## Work to be completed:
The records that follow need to be output exactly as they are.

○ ○ ○ ○ ○

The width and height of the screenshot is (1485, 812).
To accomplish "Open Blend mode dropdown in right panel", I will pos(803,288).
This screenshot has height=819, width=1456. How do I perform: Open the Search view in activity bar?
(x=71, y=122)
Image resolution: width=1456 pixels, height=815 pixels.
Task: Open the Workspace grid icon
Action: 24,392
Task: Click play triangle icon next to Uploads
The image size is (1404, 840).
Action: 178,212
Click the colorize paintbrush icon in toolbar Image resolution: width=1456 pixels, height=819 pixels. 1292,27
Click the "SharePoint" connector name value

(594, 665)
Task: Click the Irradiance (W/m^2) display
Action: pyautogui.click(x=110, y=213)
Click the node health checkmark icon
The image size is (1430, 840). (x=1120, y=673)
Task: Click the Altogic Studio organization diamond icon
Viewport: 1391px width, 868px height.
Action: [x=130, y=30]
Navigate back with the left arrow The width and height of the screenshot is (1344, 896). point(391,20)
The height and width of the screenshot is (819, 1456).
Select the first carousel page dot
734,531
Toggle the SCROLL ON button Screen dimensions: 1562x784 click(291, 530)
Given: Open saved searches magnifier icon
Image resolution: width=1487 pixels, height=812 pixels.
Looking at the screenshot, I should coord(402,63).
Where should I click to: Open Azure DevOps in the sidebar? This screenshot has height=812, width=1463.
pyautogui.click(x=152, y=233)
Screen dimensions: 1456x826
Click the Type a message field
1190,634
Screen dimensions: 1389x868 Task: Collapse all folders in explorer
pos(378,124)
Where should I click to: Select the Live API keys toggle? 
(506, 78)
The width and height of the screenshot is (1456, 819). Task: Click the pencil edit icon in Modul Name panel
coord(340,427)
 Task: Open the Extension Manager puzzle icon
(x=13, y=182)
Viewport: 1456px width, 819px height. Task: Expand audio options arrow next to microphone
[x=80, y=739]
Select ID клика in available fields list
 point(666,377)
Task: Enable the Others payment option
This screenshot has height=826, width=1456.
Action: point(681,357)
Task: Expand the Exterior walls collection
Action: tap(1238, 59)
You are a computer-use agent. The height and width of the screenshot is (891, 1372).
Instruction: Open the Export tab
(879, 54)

○ ○ ○ ○ ○

## Solution for this problem:
The width and height of the screenshot is (1485, 812).
To accomplish "Open Blend mode dropdown in right panel", I will pos(803,288).
This screenshot has height=819, width=1456. How do I perform: Open the Search view in activity bar?
(x=71, y=122)
Image resolution: width=1456 pixels, height=815 pixels.
Task: Open the Workspace grid icon
Action: 24,392
Task: Click play triangle icon next to Uploads
The image size is (1404, 840).
Action: 178,212
Click the colorize paintbrush icon in toolbar Image resolution: width=1456 pixels, height=819 pixels. 1292,27
Click the "SharePoint" connector name value

(594, 665)
Task: Click the Irradiance (W/m^2) display
Action: pyautogui.click(x=110, y=213)
Click the node health checkmark icon
The image size is (1430, 840). (x=1120, y=673)
Task: Click the Altogic Studio organization diamond icon
Viewport: 1391px width, 868px height.
Action: [x=130, y=30]
Navigate back with the left arrow The width and height of the screenshot is (1344, 896). point(391,20)
The height and width of the screenshot is (819, 1456).
Select the first carousel page dot
734,531
Toggle the SCROLL ON button Screen dimensions: 1562x784 click(291, 530)
Given: Open saved searches magnifier icon
Image resolution: width=1487 pixels, height=812 pixels.
Looking at the screenshot, I should coord(402,63).
Where should I click to: Open Azure DevOps in the sidebar? This screenshot has height=812, width=1463.
pyautogui.click(x=152, y=233)
Screen dimensions: 1456x826
Click the Type a message field
1190,634
Screen dimensions: 1389x868 Task: Collapse all folders in explorer
pos(378,124)
Where should I click to: Select the Live API keys toggle? 
(506, 78)
The width and height of the screenshot is (1456, 819). Task: Click the pencil edit icon in Modul Name panel
coord(340,427)
 Task: Open the Extension Manager puzzle icon
(x=13, y=182)
Viewport: 1456px width, 819px height. Task: Expand audio options arrow next to microphone
[x=80, y=739]
Select ID клика in available fields list
 point(666,377)
Task: Enable the Others payment option
This screenshot has height=826, width=1456.
Action: point(681,357)
Task: Expand the Exterior walls collection
Action: tap(1238, 59)
You are a computer-use agent. The height and width of the screenshot is (891, 1372).
Instruction: Open the Export tab
(879, 54)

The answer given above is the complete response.